● Passage

Hive
  1. Hive
  2. HIVE-3331

plan for union all followed by mapjoin may be wrong

    Details

    • Type: Bug Bug
    • Status: Open
    • Priority: Major Major
    • Resolution: Unresolved
    • Affects Version/s: 0.8.1
    • Fix Version/s: None
    • Component/s: SQL
    • Labels:
      None

      Description

      test query:

      explain create table union_mapjoin as select * from (select /*+ MAPJOIN(a) */ a.key keya, a.value valuea, b2.key b2key, b2.value b2value
          from
          join_src a join
          (select key, value from join_src where key = 11 limit 1 
              union all 
              select key, value from join_src where key = 22 limit 1 
          ) b2 
          on a.key = b2.key)sub limit 10000;
      

      I got result:

      
      STAGE DEPENDENCIES:
        Stage-4 is a root stage
        Stage-6 is a root stage
        Stage-7 is a root stage
        Stage-1 depends on stages: Stage-7
        Stage-2 depends on stages: Stage-1
        Stage-0 depends on stages: Stage-2
        Stage-8 depends on stages: Stage-0
        Stage-3 depends on stages: Stage-8
      
      STAGE PLANS:
        Stage: Stage-4
          Map Reduce
            Alias -> Map Operator Tree:
              sub-subquery1:b2-subquery1:join_src 
                TableScan
                  alias: join_src
                  Filter Operator
                    predicate:
                        expr: (key = 11)
                        type: boolean
                    Select Operator
                      expressions:
                            expr: key
                            type: string
                            expr: value
                            type: string
                      outputColumnNames: _col0, _col1
                      Limit
                        Reduce Output Operator
                          sort order: 
                          tag: -1
                          value expressions:
                                expr: _col0
                                type: string
                                expr: _col1
                                type: string
            Reduce Operator Tree:
              Extract
                Limit
                  File Output Operator
                    compressed: false
                    GlobalTableId: 0
                    table:
                        input format: org.apache.hadoop.mapred.SequenceFileInputFormat
                        output format: org.apache.hadoop.hive.ql.io.HiveSequenceFileOutputFormat
      
        Stage: Stage-6
          Map Reduce
            Alias -> Map Operator Tree:
              sub-subquery2:b2-subquery2:join_src 
                TableScan
                  alias: join_src
                  Filter Operator
                    predicate:
                        expr: (key = 22)

● Instruction
Copy the portion of the Hive bug report starting at "Stage: Stage-6" and ending at "expr: (key = 22)", without changing anything.

● Data lines

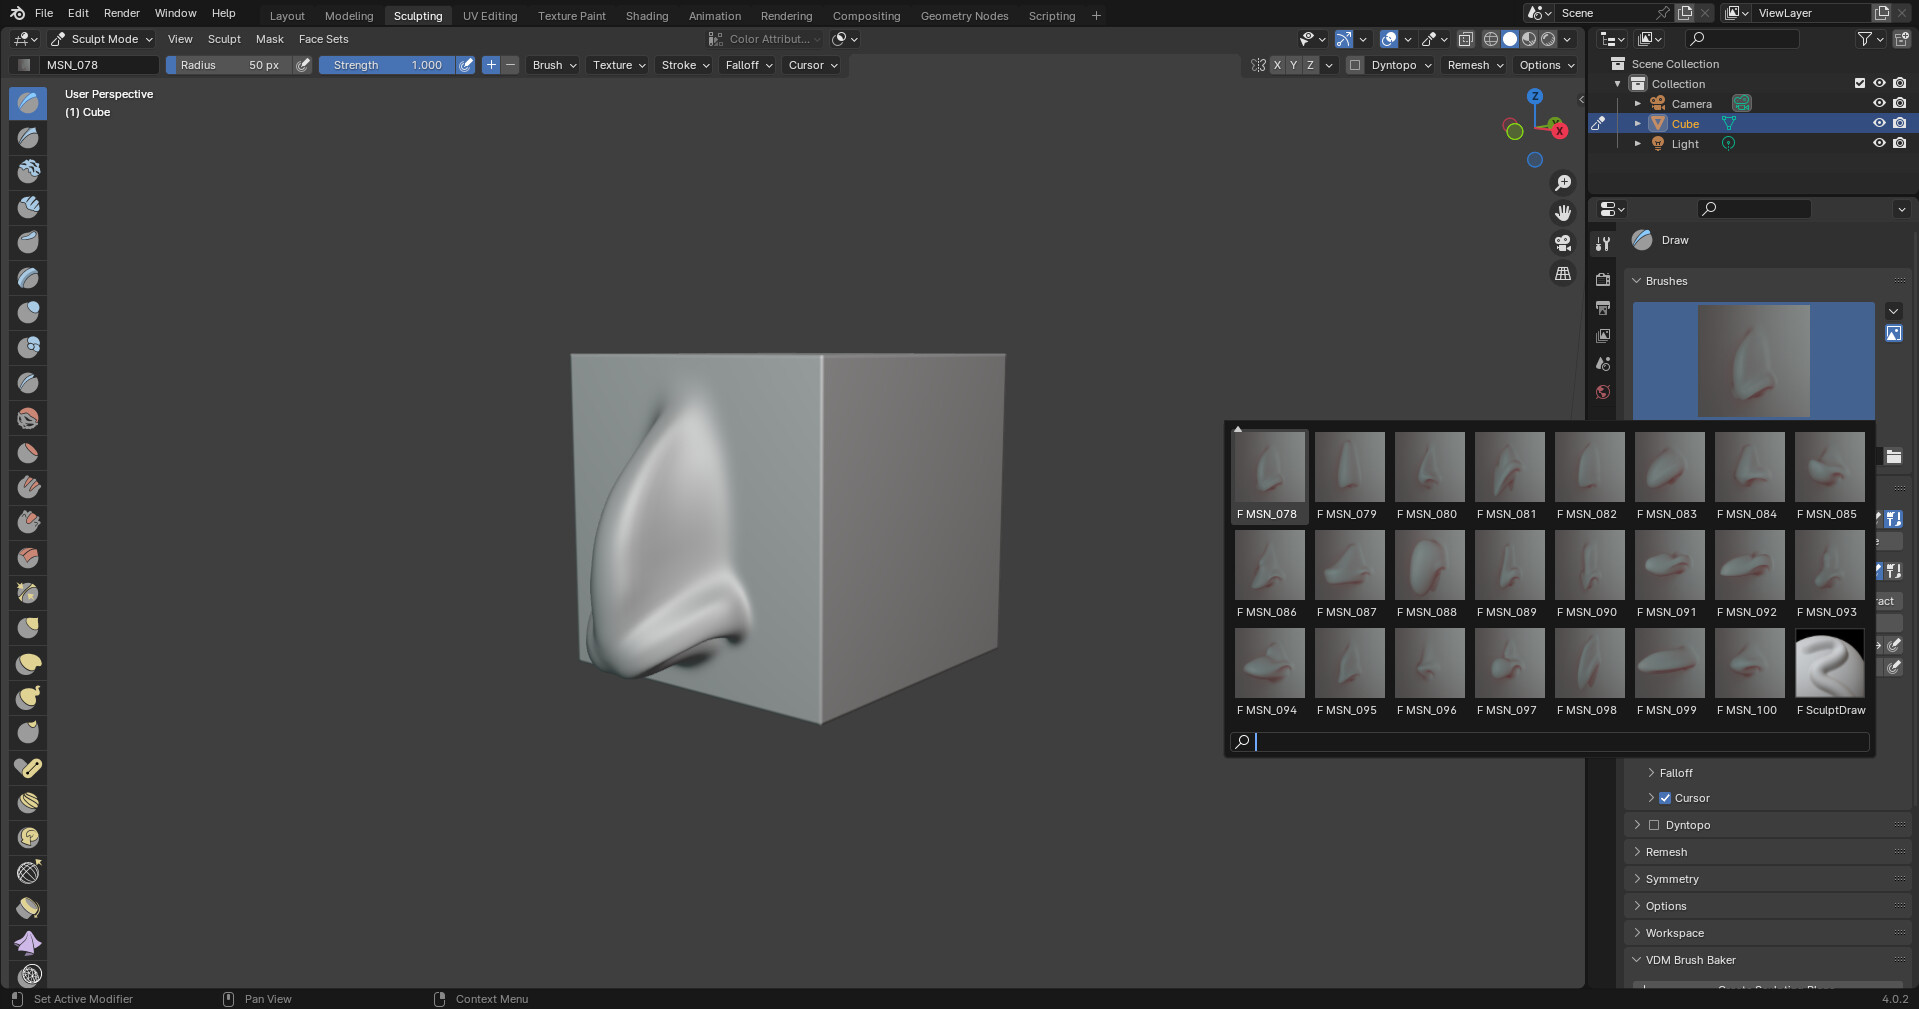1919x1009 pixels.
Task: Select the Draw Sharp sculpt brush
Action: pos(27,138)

● Answer for the task
Stage: Stage-6
          Map Reduce
            Alias -> Map Operator Tree:
              sub-subquery2:b2-subquery2:join_src 
                TableScan
                  alias: join_src
                  Filter Operator
                    predicate:
                        expr: (key = 22)